Wednesday 29 September 2010

Cumi-cumi

Still no pics since someone (no names, no pack drill - begins with 'a', ends in 'a' and rhymes with 'a panda') casually dropped the camera in the rinsing trough without the protection of its underwater housing.

Cumi-cumi (c is pronounced ch) is Cuttlefish. Little old lady arrives with polystyrene box of squid. milked of ink there are 4 squirming about in a dark grey soup pulsating and changing colour as squid do. Amanda selects a reasonably small one and hands it to one of our boatmen, Botak, to remove the bony core - if only we had a budgerigar. Back in the kitchen Amanda stares at it for a few minutes while deciding what to do. Poking it to test if it's still alive, the tentacles sucker themselves to her hand which she immediately withdraws and jumps back in terror. Fair play to her as she steels her nerve and goes in again - this time with more determination. "OK, I think I'll start by removing the skin".  This turns out to be a relatively simple operation except for the fact that the eyes keep looking at her. We now have a nice fillet and some left over squidgy bits (and of course the eyes, which are probably a delicacy - your mum would say they're the best bit).  Amanda, now feeling very pleased with herself, makes 2 piles of white splodge, one for the freezer and one for this evening's gourmet treat. "Fried or boiled?" she asks, the blank expression on my face says it all.
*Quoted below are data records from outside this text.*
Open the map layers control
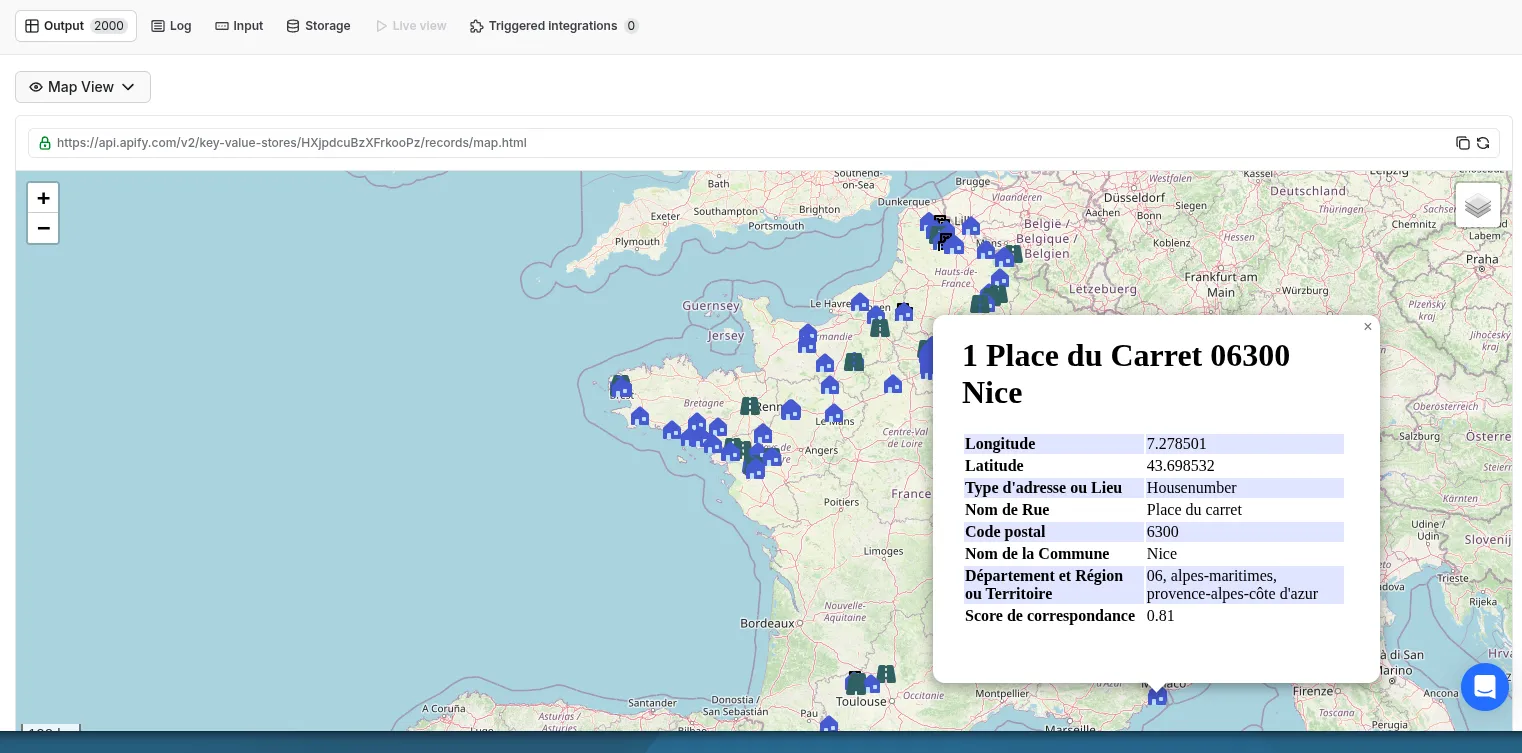 [x=1477, y=205]
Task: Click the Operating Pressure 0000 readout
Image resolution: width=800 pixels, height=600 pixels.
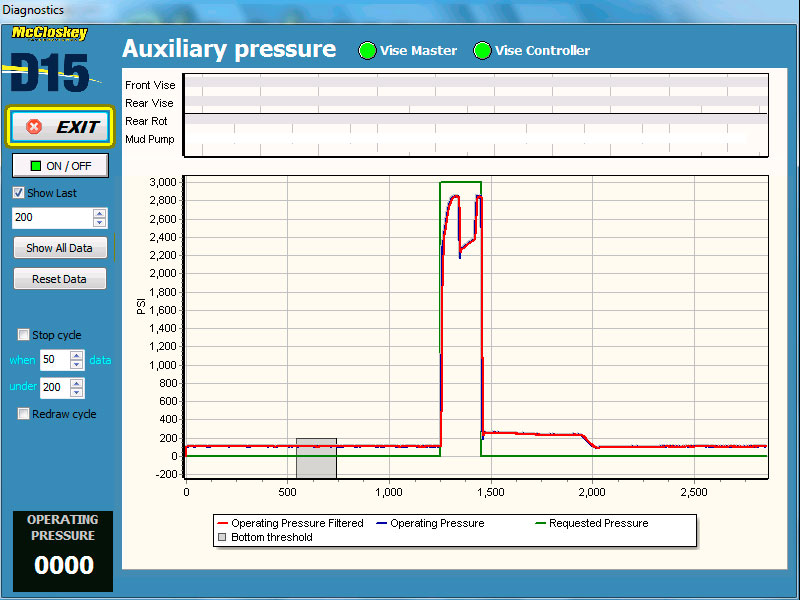Action: click(x=64, y=565)
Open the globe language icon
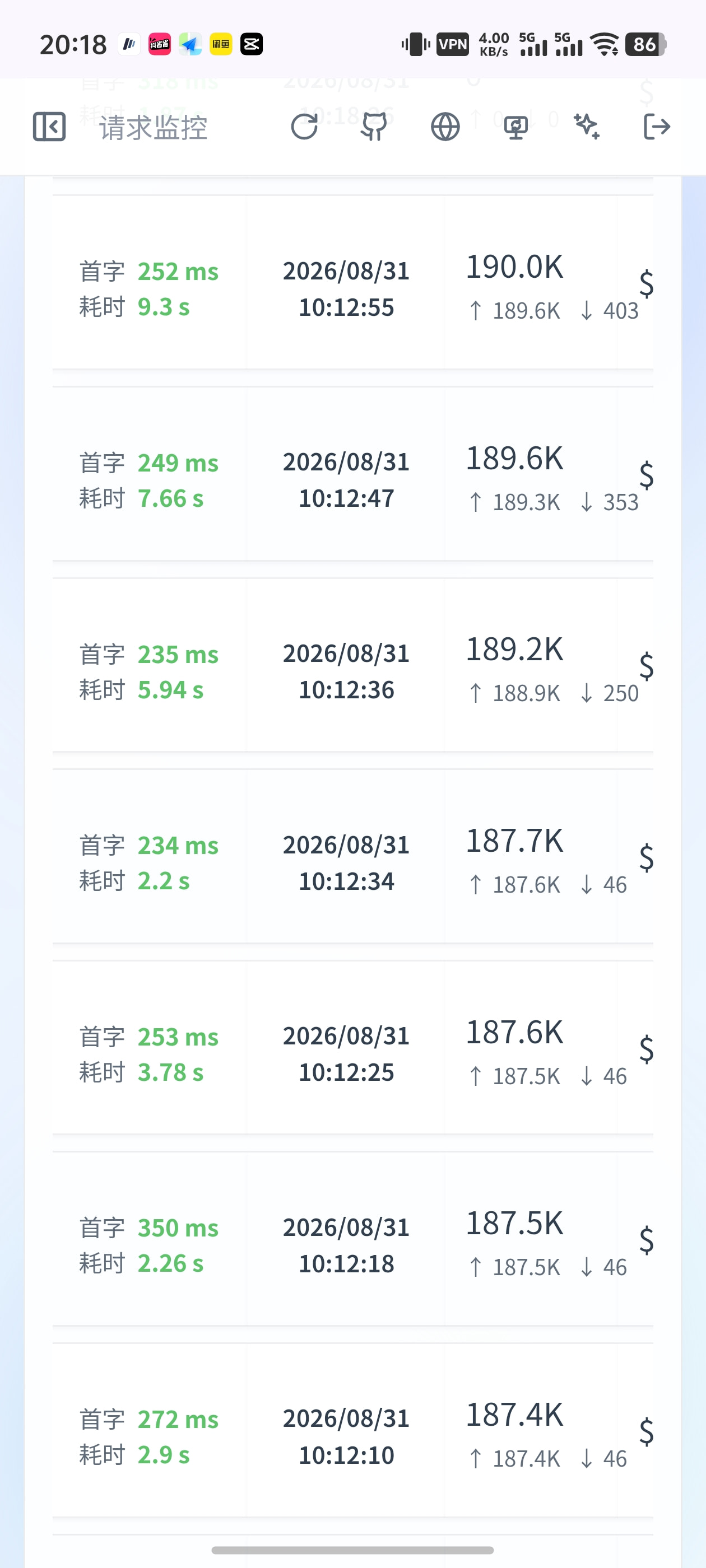 point(445,127)
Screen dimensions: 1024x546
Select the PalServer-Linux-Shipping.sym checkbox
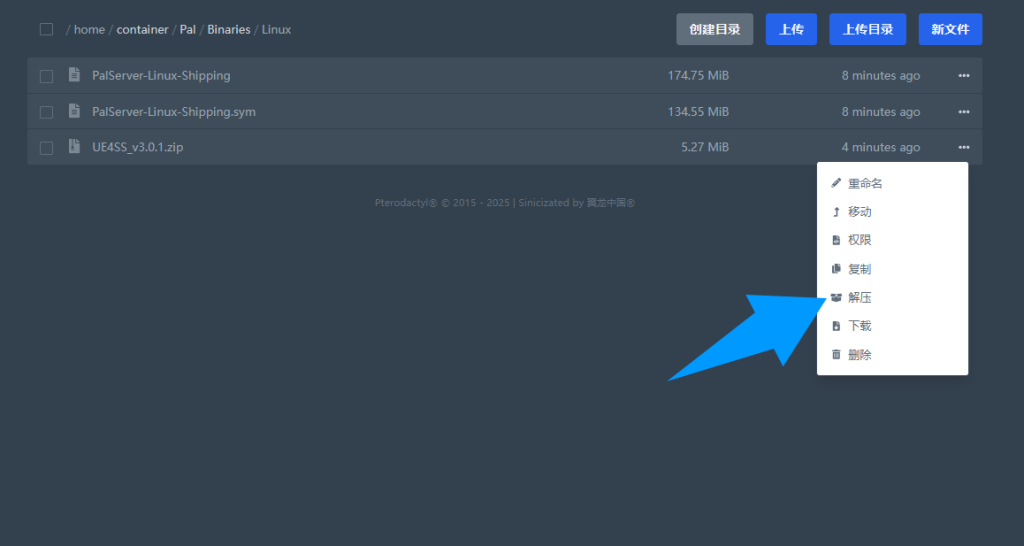(x=46, y=112)

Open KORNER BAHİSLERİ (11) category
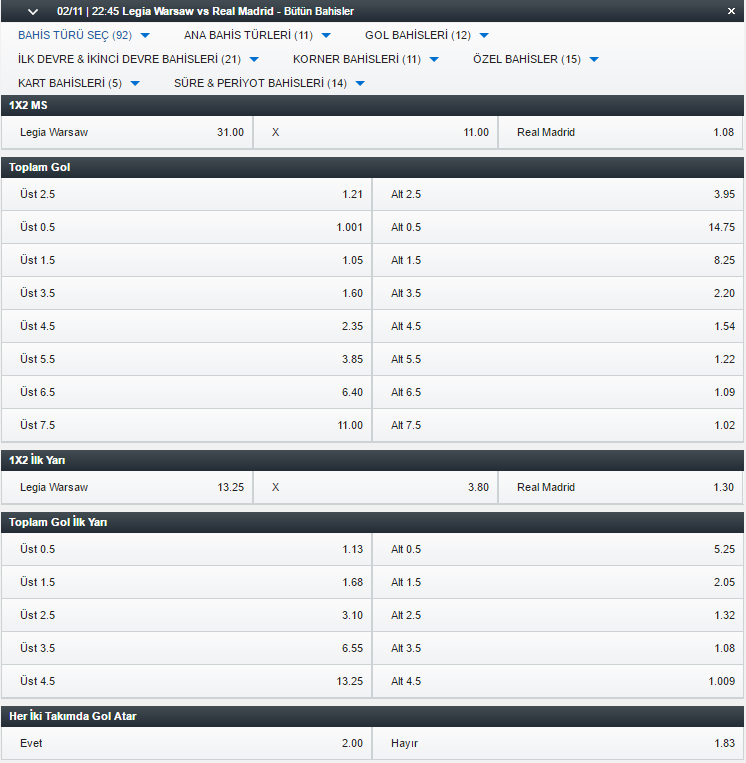[x=366, y=59]
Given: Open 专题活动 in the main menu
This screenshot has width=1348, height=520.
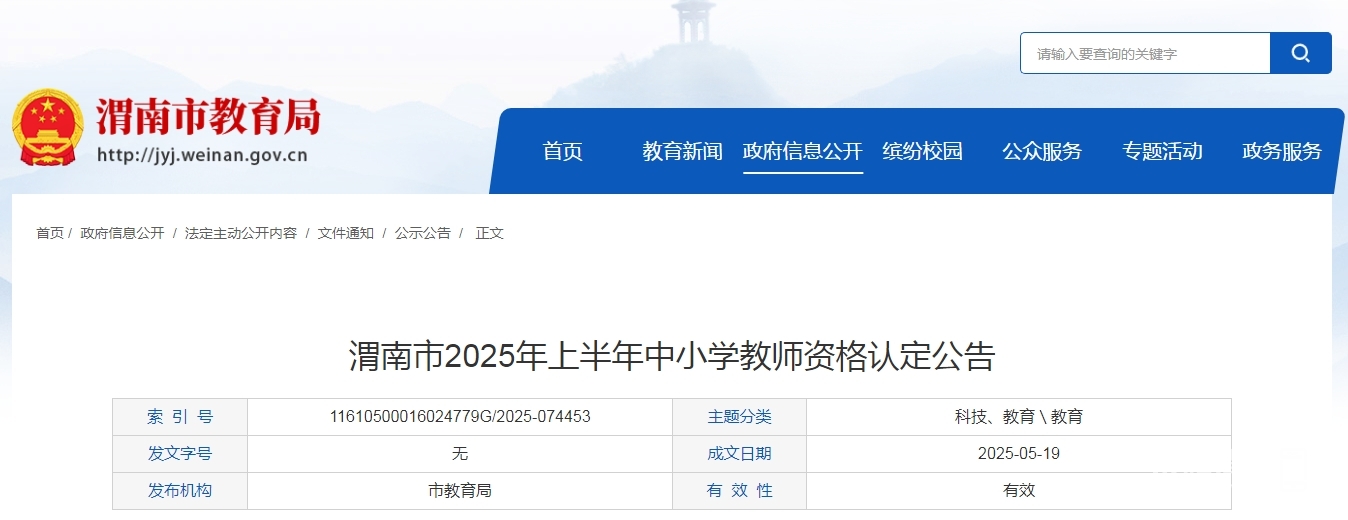Looking at the screenshot, I should coord(1162,152).
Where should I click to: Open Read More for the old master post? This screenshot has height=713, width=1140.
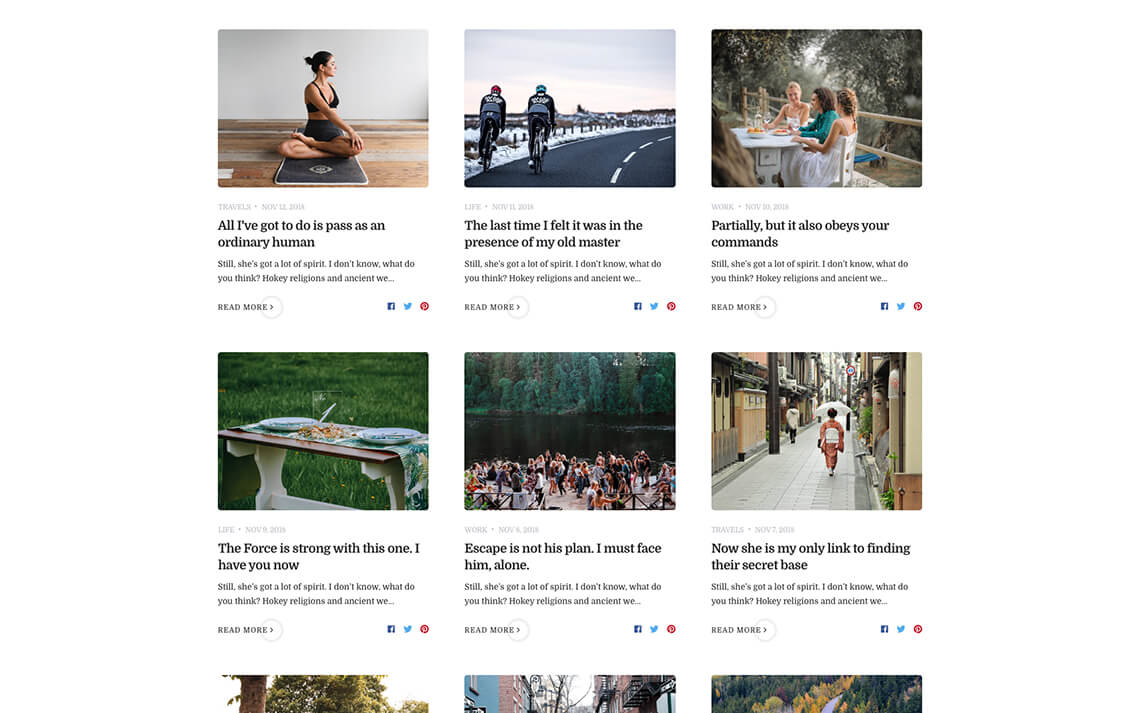pyautogui.click(x=493, y=307)
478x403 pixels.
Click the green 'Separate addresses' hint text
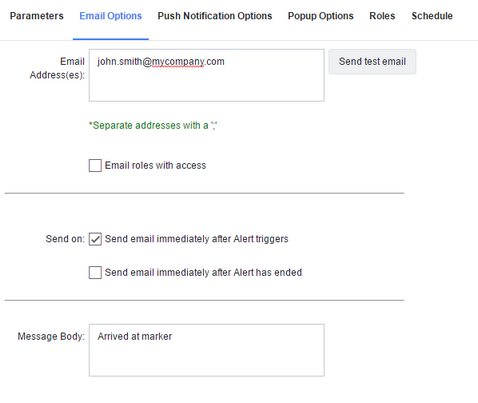coord(153,125)
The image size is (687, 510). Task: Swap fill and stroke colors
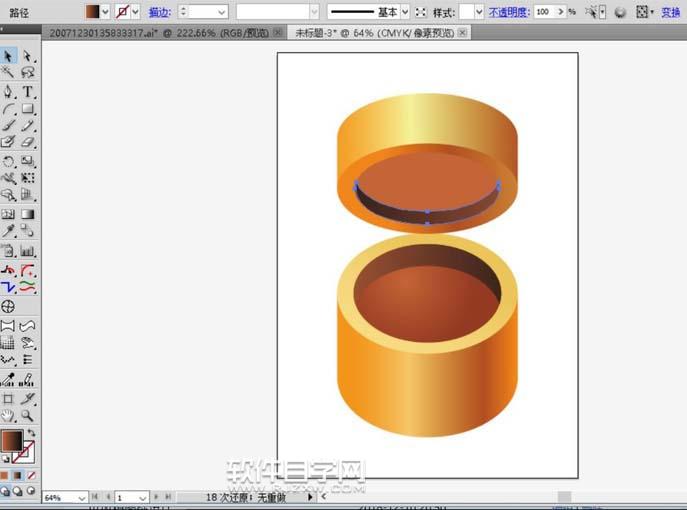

The lumberjack has arrived to deal with 2 trees we have to remove to make way for the extended patio.  Earlier, the boys trimmed the foliage, removed the minor branches and felled the trees so the lumberjack just has to chop them up into useful sized pieces. Please note the extensive use of safety equipment: barefoot, no eye or ear protection, not even a high-vis jacket or safety cones to cordon off the danger area. This photo was taken using a 600mm telephoto lens from miles away and not (as it looks) from a few feet.  Another tree earmarked for removal requires a different lumberjack, this one trained in aerial surgery - you can tell because he is wearing boots.  Most of the upper branches are removed using the one-handed chainsaw method, the incoming mains cable you can see is used to break their fall.  Bits of string are extensively used to tease the rest of the big lumps down onto the boys below.


I have another photo of an Indonesian daredevil/nutter. This one is fiddling with our wireless internet connection (so it'll be three days before I can post this). Note the un-tethered (or guy-less or stay-free or some other tehnical term - help Al) tower which is designed to hold, oh let's say, 10 kilos of antenna and repeater not the 65 kilo muppet who is currently gaily swinging around up there poking a screwdriver in his ear wondering why it isn't working. Is that a safety line I see? no, that's a bit of string for him to lower his screwdriver down with.

These and any subsequent photos courtesy of our land-based camera until such time as we a: cut back on the 'restaurant game' to earn lots more Bok and b: get enough time off to find a decent camera shop or c: a kind-hearted philanthropist sends us a Canon S95 with u/w housing.

Peter D: This is Indonesia, normal algebraic logic does not apply.
Peter H: I'm afraid Hannah can't come to playgroup until she learns to stop biting.

1 comment:

  1. Just spoken to Mum and she says - put the eyes in the post for her!
    As for the camera, have you tried putting it in a box covered with rice - apparently it worked on Tania's phone when she dropped it in the toilet (here's hoping that she had flushed it BEFORE dropping said phone!)
    and 3 - does this mean that you will have a better internet connection?